La expresión de Shen Jun se volvió especialmente sombría. ¿Ye Futian había traído personas del Reino del Emperador Xia aquí?
Las figuras que aparecieron giraron sus ojos y miraron hacia el lugar donde se celebraba el banquete. Todos se inclinaron en la dirección donde estaba Xia Qingyuan y dijeron:
—Saludos, Princesa.
—¿Princesa?
Los ojos de muchos se congelaron, y Shen Jun sintió un escalofrío recorriéndole el cuerpo. Su rostro parecía bastante lívido.
«¿Cómo podría ser esto posible?», pensó.
«¿Hay una princesa del Reino del Emperador Xia en el grupo de Ye Futian?»
Se dio la vuelta y vio las figuras detrás de Ye Futian. Finalmente se dirigió a Xia Qingyuan.
Recordó la conversación entre Xia Qingyuan y Kong Xuan en ese mismo instante.
Solo había una línea por considerar, y no pensó demasiado al respecto como resultado. Xia Qingyuan simplemente había acompañado a Ye Futian, después de todo.
Sólo descubrió que había cometido un grave error en ese momento.
Las mujeres enamoradas no habrían preocupado por su estatus; habrían estado dispuestas a estar al lado de sus amados como personajes secundarios, incluso si la mujer en cuestión era una hija alta y poderosa de un Renhuang.
Si hubiera sabido que la princesa del Reino del Emperador Xia estaba entre ellos, podría haber pedido disculpas de inmediato en lugar de intentar enmendar sus relaciones bebiendo en un banquete.
Era evidente que Ye Futian nunca tuvo la intención de darle ninguna oportunidad.

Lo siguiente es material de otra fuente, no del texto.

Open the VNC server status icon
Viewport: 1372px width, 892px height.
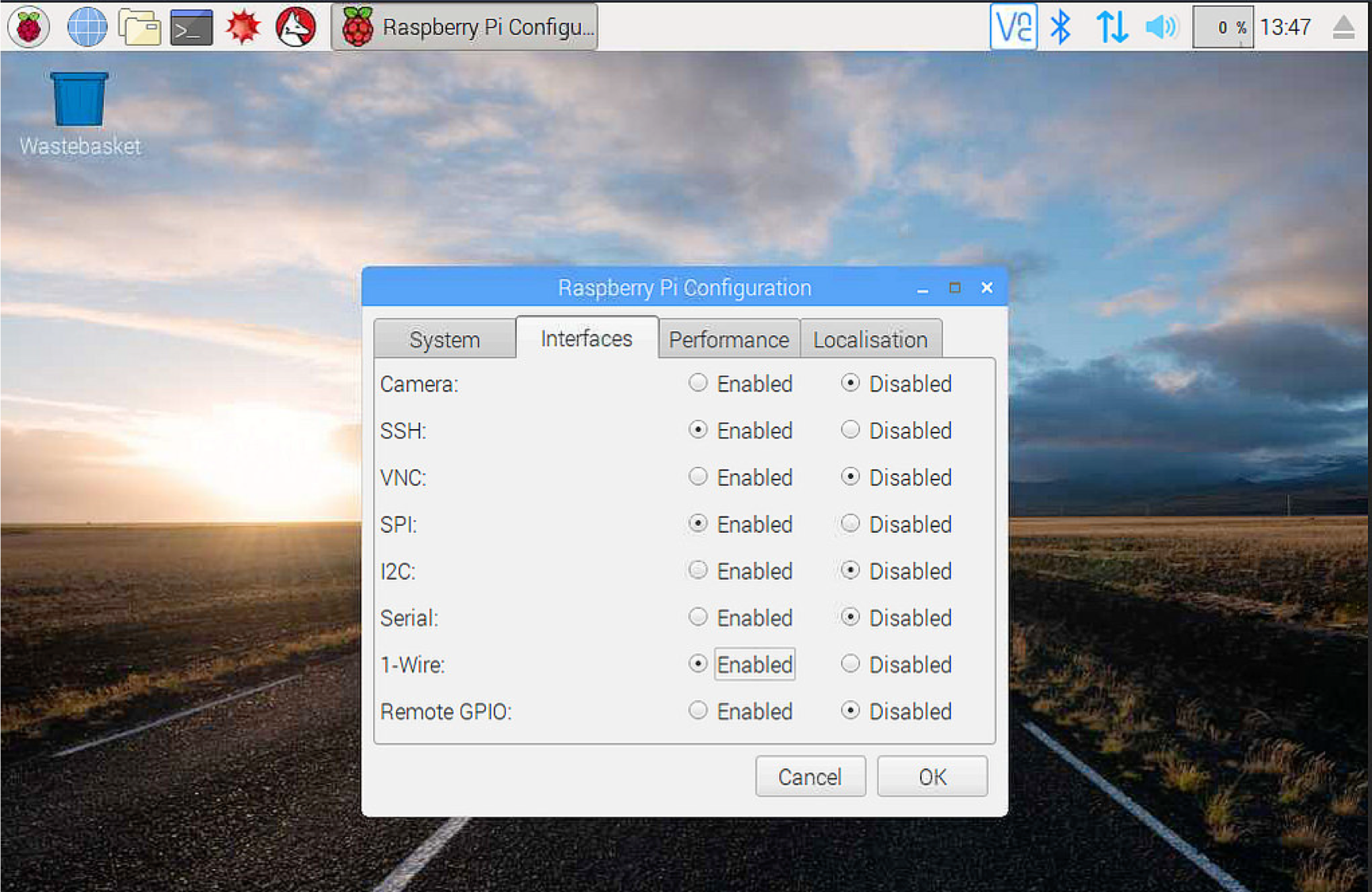pos(1014,26)
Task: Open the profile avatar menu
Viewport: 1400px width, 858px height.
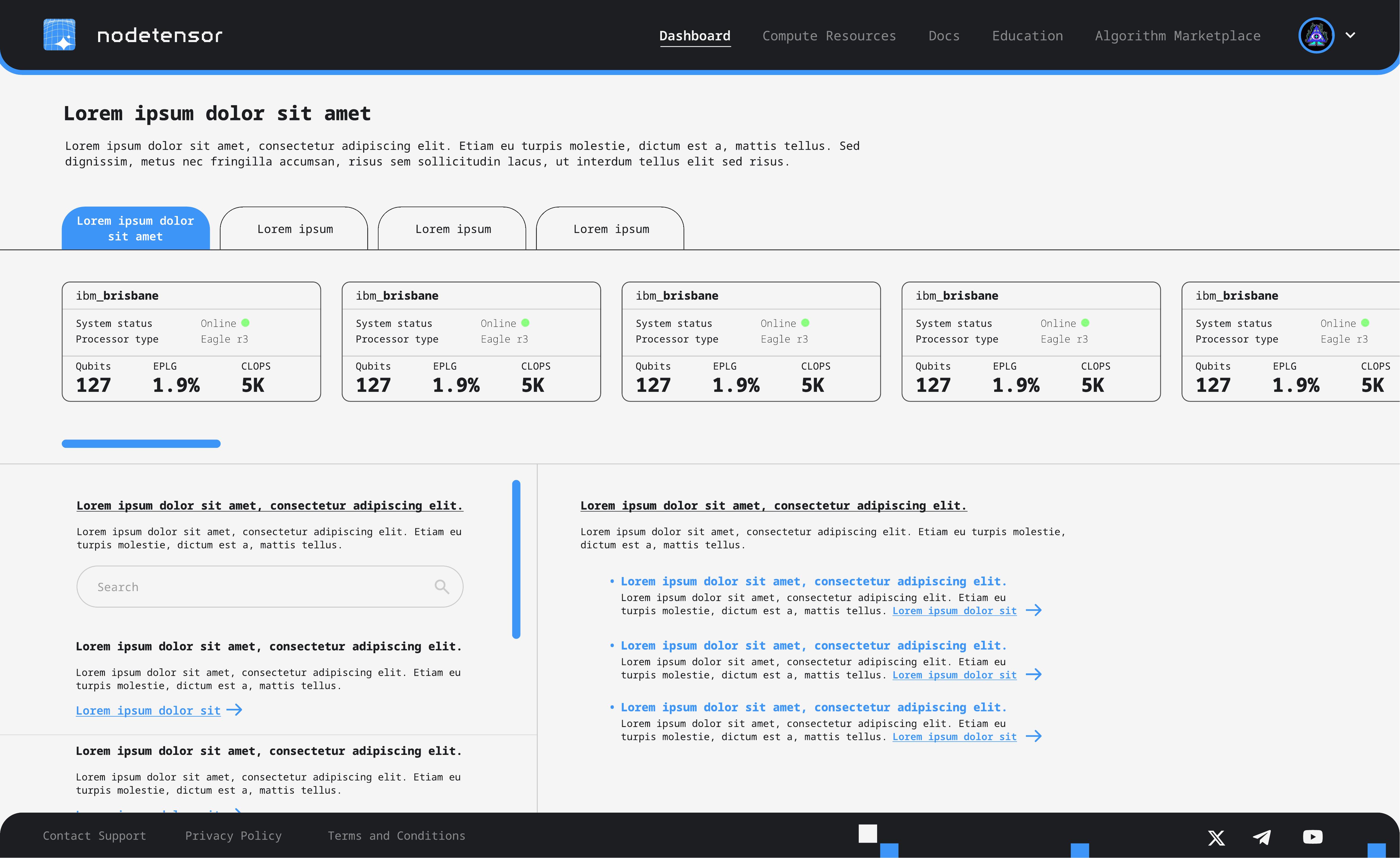Action: click(x=1316, y=35)
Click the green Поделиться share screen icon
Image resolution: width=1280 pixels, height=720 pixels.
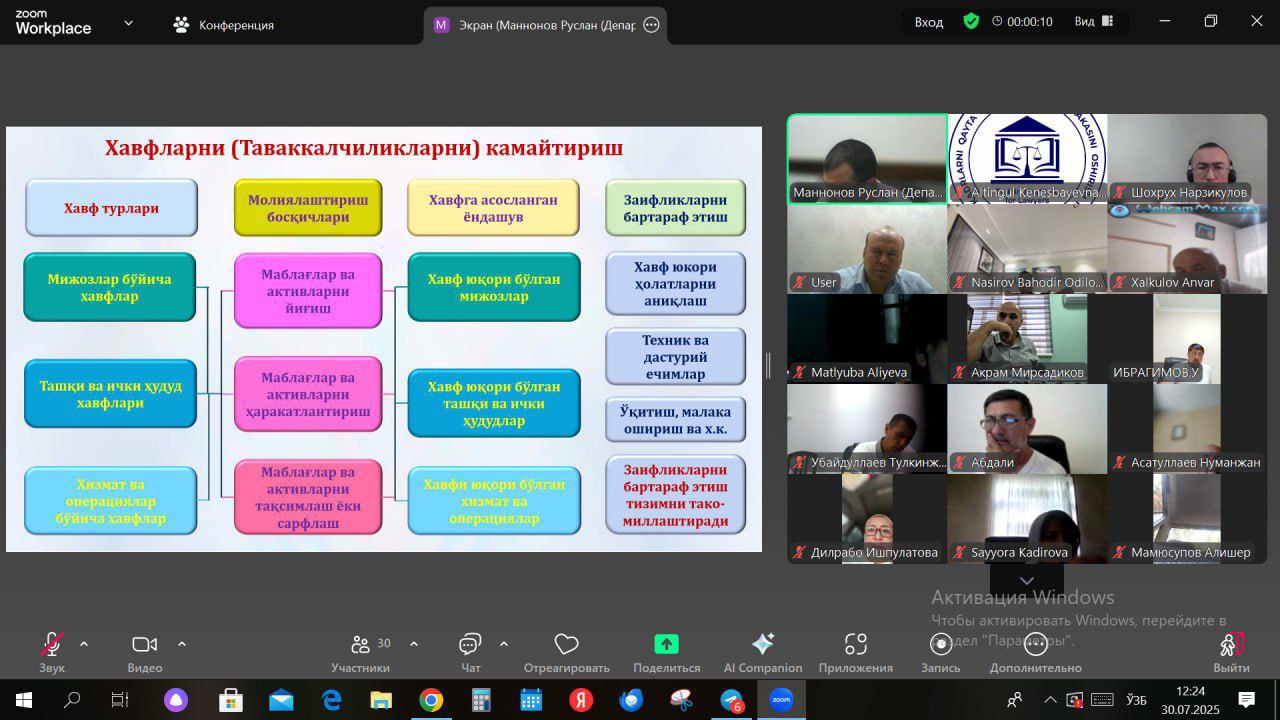pos(666,644)
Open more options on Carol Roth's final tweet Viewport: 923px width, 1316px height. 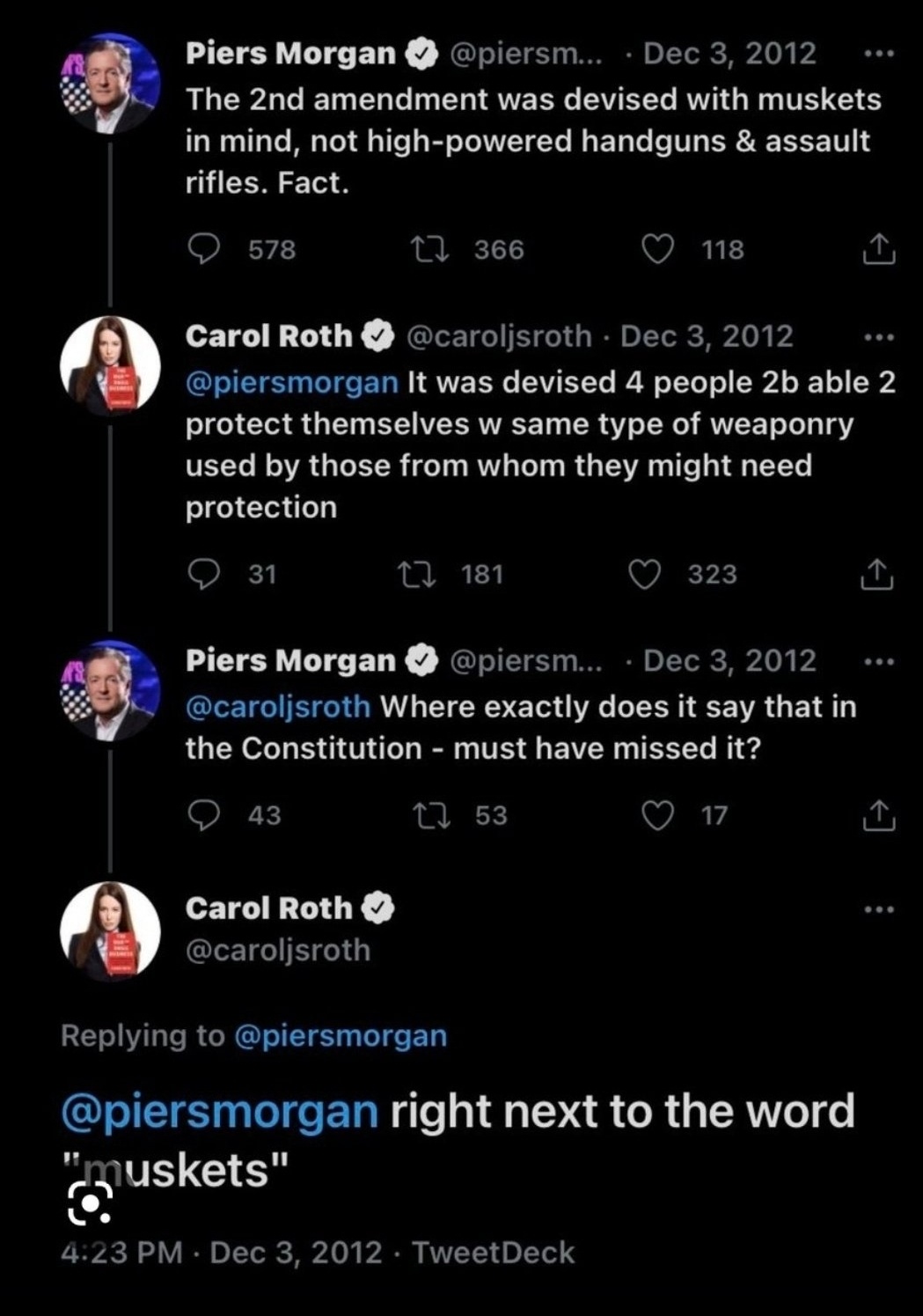878,908
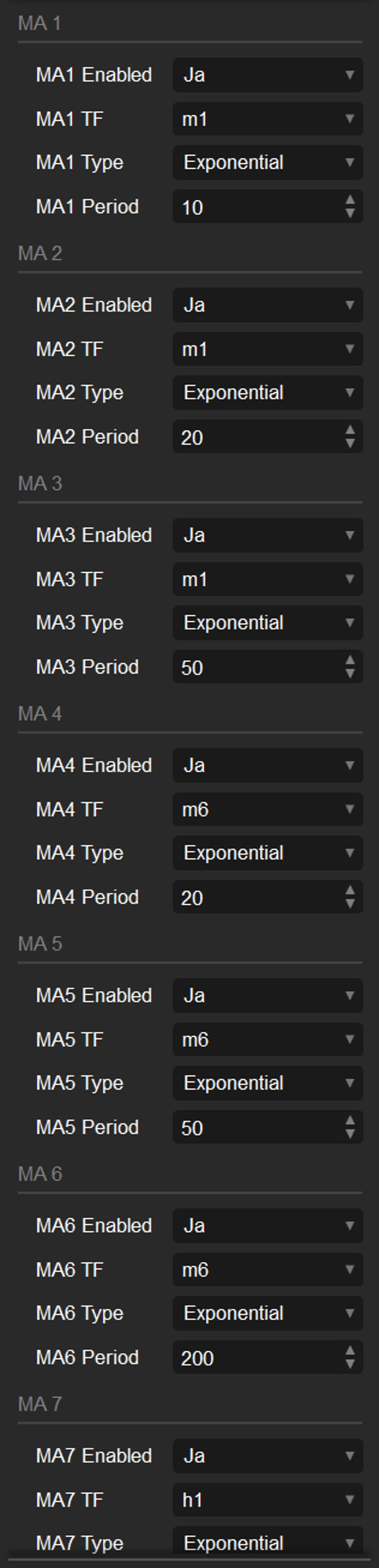The width and height of the screenshot is (379, 1568).
Task: Increase MA3 Period of 50 by one
Action: pyautogui.click(x=351, y=660)
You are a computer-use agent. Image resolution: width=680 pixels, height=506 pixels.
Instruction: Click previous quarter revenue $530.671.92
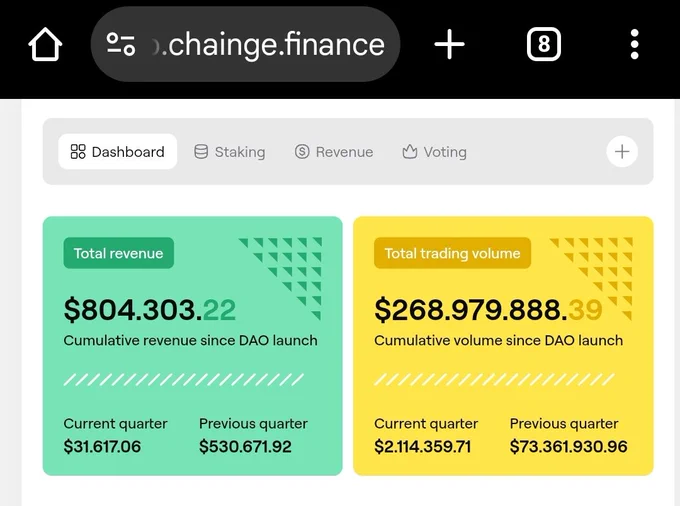[245, 447]
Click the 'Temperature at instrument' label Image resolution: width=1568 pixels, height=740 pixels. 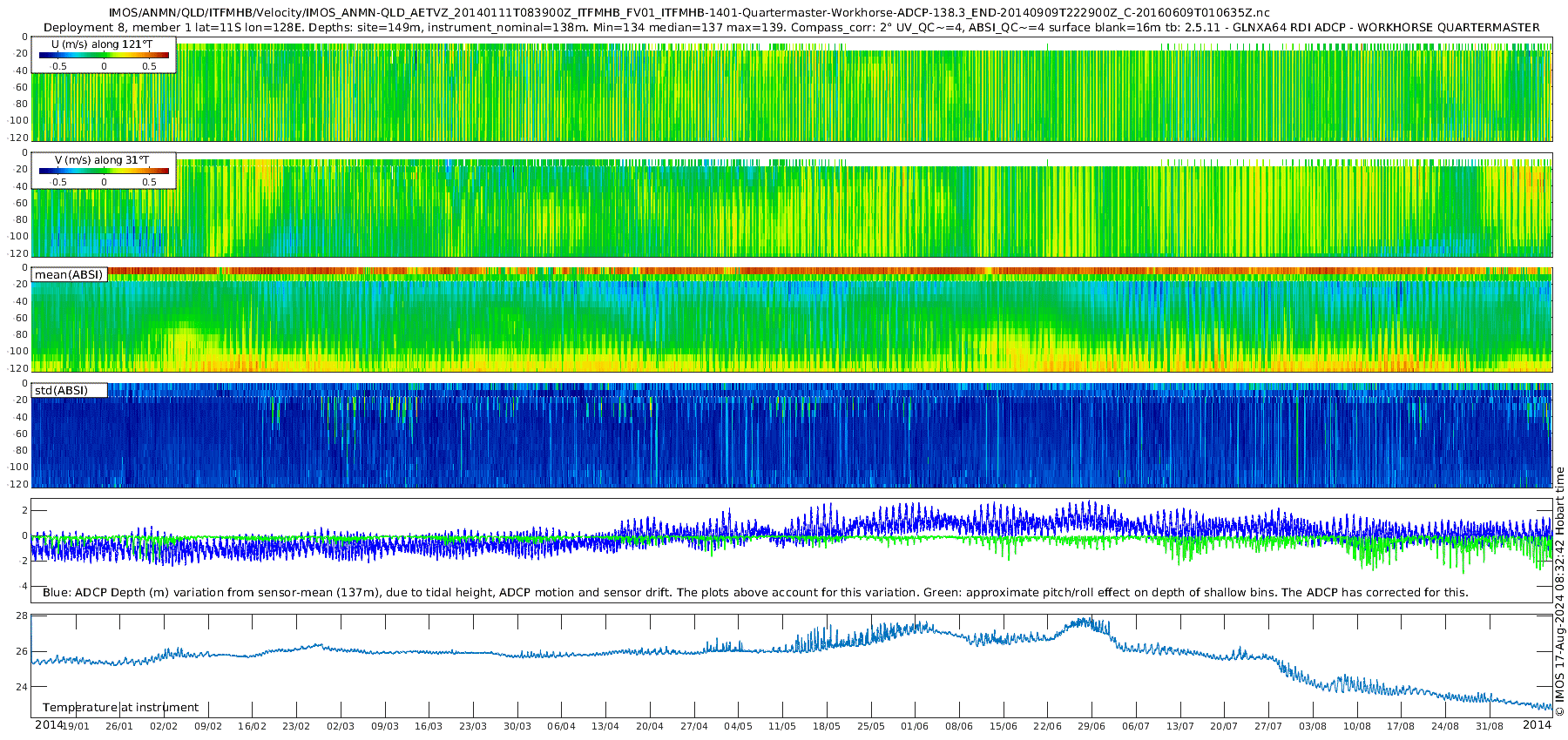[x=120, y=708]
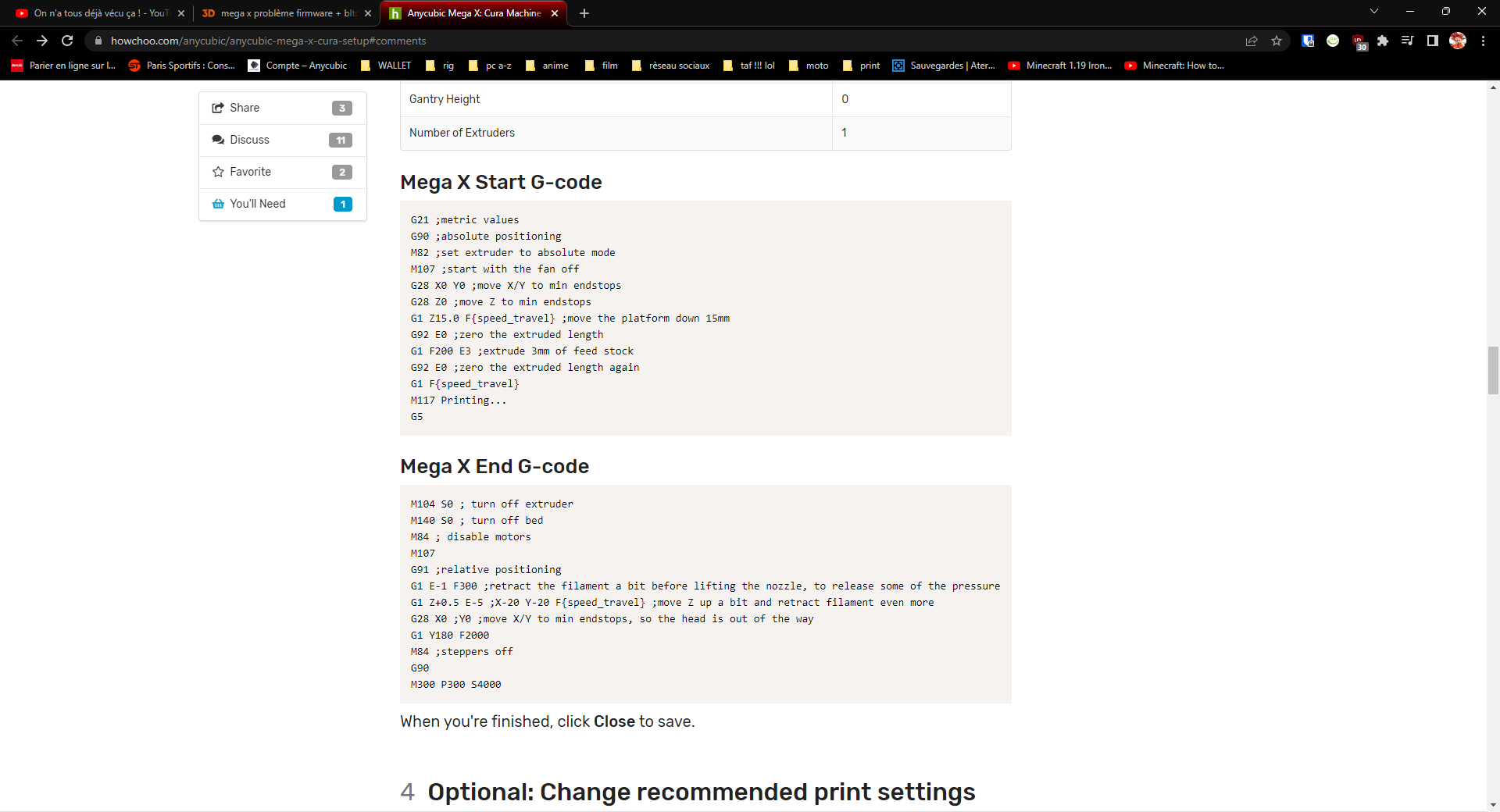Open the WALLET bookmarks folder
The image size is (1500, 812).
(386, 66)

Actuó justo después de aparecer.
Xia Qinyuan volvió sus ojos al aire y asintió levemente, lo que pareció haber confirmado las especulaciones de Shen Jun y los demás.
«Ella es de hecho una princesa del Reino del Emperador Xia», pensaron.
«¿Qué significa para una hija de Renhuang estar dispuesta a estar detrás de un joven cultivador en el Reino del Emperador Xia de todos modos?»
Si les dijeran que Xia Qingyuan no tenía pensamientos sobre Ye Futian, ninguno de ellos habría creído eso.
«Shen Jun está acabado esta vez», un pensamiento cruzó en las mentes de muchos presentes. No era de extrañar por qué ese grupo de personas era tan extraordinario y se atrevió a acabar con el señor del palacio del Palacio Bliss sin considerar las consecuencias.
¡Tenían respaldo de alguien aún más poderoso!